To make and manufacture these glasses, it is necessary to design a processor with the possibility of direct connection to optical fiber, which can be implemented in microelectronics industries. This quantum processor enables the manufacture of glasses in optical industries. In addition to the electronic module, manufacturing a multilayer lens is another challenge that lens manufacturers can overcome with a little change. The manufacture of a micropump related to the field of mechatronics and the manufacture of frames are feasible in manufacturing and production. In the infrared emitter, due to the possibility of the vulnerability of the lens, cornea, and retina due to unwanted temperature increases and changes in proteins, the intensity and duration of radiation are considered as short as possible.

In the Physiological Monitoring & Hemodynamic Abnormality Diagnostics domain, one of the critical applications includes real-time monitoring of the pupil diameter and microvascular changes in the sclera and retina. For instance, during a syncopal event or pre-stroke condition, the quantum processor can analyze irregular pupillary behavior or hemodynamic inconsistencies in ocular blood vessels using reflected infrared and ultrasonic signals. As an example, during fatigue-induced ocular drift or hypotensive events, the system alerts based on deviation from baseline waveform frequencies captured through ultrasonic scanning.

In the Optical & Light Management section, controlling focal length is achieved by deforming the lens structure using the electrochromic gel, activated via internal micropumps. This mechanism reacts to ambient lighting conditions, as well as ocular feedback (e.g., eyelid squinting under bright conditions). For instance, in environments with alternating light patterns such as welding facilities or surgical operation rooms, the system responds within milliseconds to prevent retinal strain or overexposure, dynamically modifying lens curvature and opacity.

The infrared penetration depth will be between 1.2 and 3 micrometers. Besides that, the radiation time is between 0.25 and 10 seconds. The important point is that we do not need long radiation of more than 3 seconds, which allows for increasing power without damaging the eyes. Also, in the manufacture of these glasses, a very short-distance ptychography algorithm should be considered. At large distances, such as planets, distance and shape are determined by measuring the speed of return, but in eye scanning, the shape and depth of an object can be measured by sending short pulses and analyzing the change in the return phase. In the ultrasonic scanning method, the highest ultrasound frequency will be required, and piezoelectric sensors in the range of 5 to 7 MHz—such as an echo device—will perform the task.

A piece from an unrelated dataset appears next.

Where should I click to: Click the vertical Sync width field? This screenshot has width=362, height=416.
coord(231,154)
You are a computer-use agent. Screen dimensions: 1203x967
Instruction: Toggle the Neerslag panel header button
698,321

In terms of Vision & Imaging, the embedded three-point micro-cameras and embedded infrared emitters work together with the prism system to reconstruct high-resolution 3D models of the internal eye structure. For example, early-stage retinal detachment can be detected through minor displacements visualized using interferometric fringe pattern variations, analyzed with Fourier transform models and ptychographic phase reconstruction. This technique mimics satellite-based topography used in telescopic imaging but adapted to millimeter and micrometer scales in biomedical contexts.

The Audio & Ultrasonic Techniques integrated in the glasses offer multipurpose functionality. Firstly, they provide internal ocular layer scanning using varying-frequency ultrasonic signals. Secondly, external environmental ultrasonic mapping (via echolocation) helps detect surrounding objects and alert visually impaired individuals. For example, while walking through a crowded or unfamiliar environment, the glasses emit low-amplitude ultrasonic pulses, and their return is interpreted to construct a proximity map, alerting the user with gentle haptic or auditory cues. Similarly, in case of a suspected fall (e.g., sudden gyroscopic spike), the onboard piezoelectric sensors verify impact angle and force through bone-conduction echo variance.

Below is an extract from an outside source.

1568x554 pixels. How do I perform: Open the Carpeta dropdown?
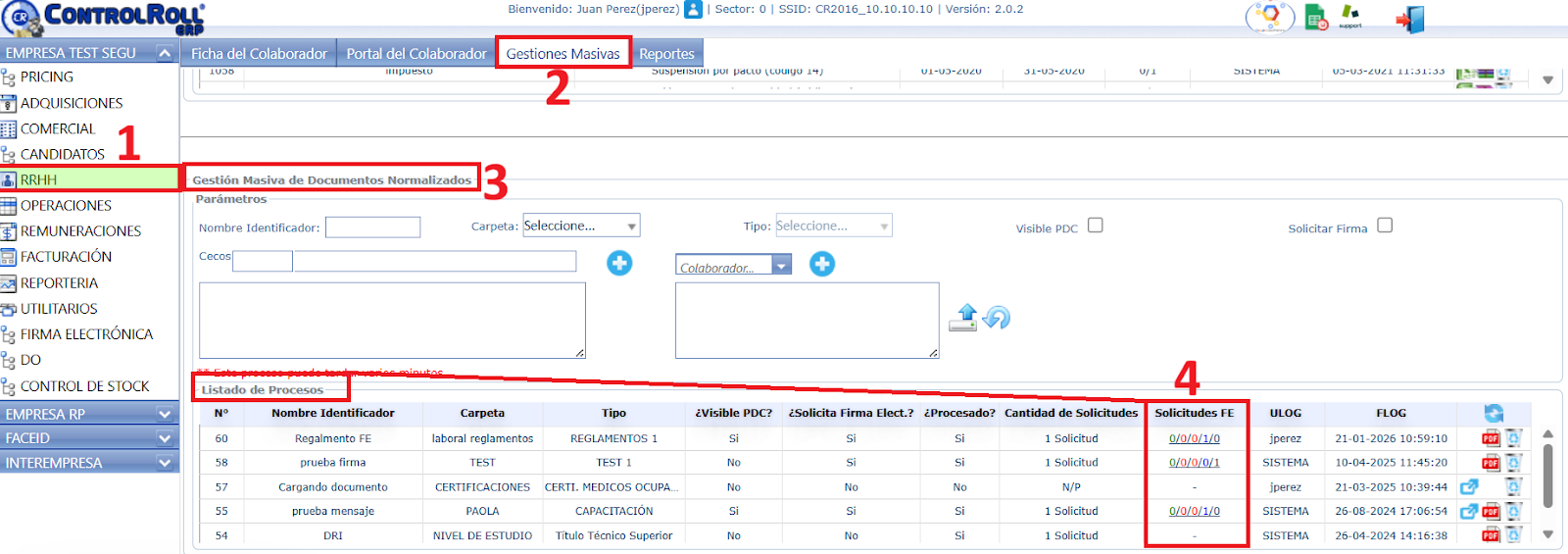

In the domain of Electronics & Embedded Systems, a quantum-class microcontroller ensures computational processing with low latency and minimal power draw. Advanced cooling and energy optimization allow the device to operate under heavy computational load, such as real-time pattern recognition for emergency diagnostics or fatigue evaluation. For instance, this includes activating fallback protocols when overcurrent is detected, such as redirecting power loads via alternate circuit paths embedded in the frame arms, and engaging current limiting resistors around sensitive transistors.

From the standpoint of Communication & External Integration, the smart glasses utilize a dedicated emergency algorithmic protocol embedded within the processor’s firmware. In case of potential stroke or blackout, based on data from the gyroscope and micro-camera, the device immediately sends alerts to a registered smartphone or connected car interface (via Bluetooth or optical communication). A practical example is when the driver exhibits ocular fatigue patterns and delayed blink response; the glasses can command the car’s ECU to reduce speed, issue auditory alerts, or automatically signal emergency lights, facilitating a safe stop.

In terms of Artificial Intelligence & Learning, the smart glasses feature adaptive personalization through continuous real-time machine learning algorithms. For example, the system learns and models the pupil’s adaptive behavior over days or weeks in different lighting conditions and emotional states. Using predictive modeling and feedback-based adjustments, it becomes possible to pre-adjust lens thickness and tint based on historical data and live contextual cues, such as time of day, location (e.g., indoors vs. outdoors), or user’s routine. AI modules also track eye accommodation patterns, differentiating between voluntary squinting and pathological myopia progression, enabling early-stage correction or optometric referrals.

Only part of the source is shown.